_SET TASK A:_
Print the passage of the blog post about Krista and her father from "IF ANY MAN SHALL ADD UNTO THESE THINGS ." to "part just right.", without changing it.

--- start of EXCERPTED TEXT ---

Thursday, December 9, 2010

IF ANY MAN SHALL ADD UNTO THESE THINGS

IF ANY MAN SHALL ADD UNTO THESE THINGS . . .

. . . If any man shall add unto these things, God shall add unto him the plagues that are written in this book:

And if any man shall take away from the words of the book of this prophecy, God shall take away his part out of the book of life . . . (Rev. 22:18-19)



“Dad, I’ve liked him since 8th grade . . .”

Brad sensed that this was going to be awkward for both of them, and that his daughter had spent quite some time getting her part just right.

“Just who might this lucky guy be?”

“Jeremy. He’s been quite friendly lately. In fact, he wants me to do something with him this week-end.”

“Barbeque at his house with family and friends? Are your mom and I invited?”

“DA-AD! Hike and picnic – Cave Springs.”

“Just the two of you?”

“Jessie and Justin might go too.”

“But . . .”

“I know I’m not quite 16 yet, but I almost am. And I’m a sophomore, and Jessie’s parents say being a sophomore is close enough, so they let her. . . Please Dad, it’s not like I’m trying to date when I’m 13 or something. I’ve been waiting so long for this! And finally! – someone who I like, likes me too! Please, Dad – it would mean a lot to me . . .”

“You know what the prophet says, and it’s only five more weeks. You can wait that long. If Jeremy likes you now he’ll like you in five weeks. He’ll ask you again. No, Krista, we’re going to obey the prophet on this one, Just hold on for another short while – you’ll be glad you did.”

The stare would melt an iceberg. She stomped off, slamming SHUT the door to her room.

--- end of EXCERPTED TEXT ---

_SET TASK B:_
Rewrite the records from their first line to the line with "Looking at the", replacing "pixels" with "px" and leaving everything else as is.

--- start of DATASET CONTENT ---

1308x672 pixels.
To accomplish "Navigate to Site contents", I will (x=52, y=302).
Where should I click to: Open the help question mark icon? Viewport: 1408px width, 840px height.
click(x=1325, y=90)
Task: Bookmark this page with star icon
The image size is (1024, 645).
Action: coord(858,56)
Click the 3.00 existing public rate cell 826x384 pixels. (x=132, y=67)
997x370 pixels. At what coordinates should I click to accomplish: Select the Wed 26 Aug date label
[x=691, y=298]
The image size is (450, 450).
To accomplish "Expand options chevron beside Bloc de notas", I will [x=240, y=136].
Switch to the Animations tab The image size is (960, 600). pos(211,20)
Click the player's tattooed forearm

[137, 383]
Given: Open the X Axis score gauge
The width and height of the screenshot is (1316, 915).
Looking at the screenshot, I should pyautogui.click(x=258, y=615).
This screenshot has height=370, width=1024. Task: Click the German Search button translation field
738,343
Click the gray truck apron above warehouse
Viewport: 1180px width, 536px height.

--- end of DATASET CONTENT ---

_RESULT A:_
IF ANY MAN SHALL ADD UNTO THESE THINGS . . .

. . . If any man shall add unto these things, God shall add unto him the plagues that are written in this book:

And if any man shall take away from the words of the book of this prophecy, God shall take away his part out of the book of life . . . (Rev. 22:18-19)



“Dad, I’ve liked him since 8th grade . . .”

Brad sensed that this was going to be awkward for both of them, and that his daughter had spent quite some time getting her part just right.

_RESULT B:_
1308x672 px.
To accomplish "Navigate to Site contents", I will (x=52, y=302).
Where should I click to: Open the help question mark icon? Viewport: 1408px width, 840px height.
click(x=1325, y=90)
Task: Bookmark this page with star icon
The image size is (1024, 645).
Action: coord(858,56)
Click the 3.00 existing public rate cell 826x384 px. (x=132, y=67)
997x370 px. At what coordinates should I click to accomplish: Select the Wed 26 Aug date label
[x=691, y=298]
The image size is (450, 450).
To accomplish "Expand options chevron beside Bloc de notas", I will [x=240, y=136].
Switch to the Animations tab The image size is (960, 600). pos(211,20)
Click the player's tattooed forearm

[137, 383]
Given: Open the X Axis score gauge
The width and height of the screenshot is (1316, 915).
Looking at the screenshot, I should pyautogui.click(x=258, y=615).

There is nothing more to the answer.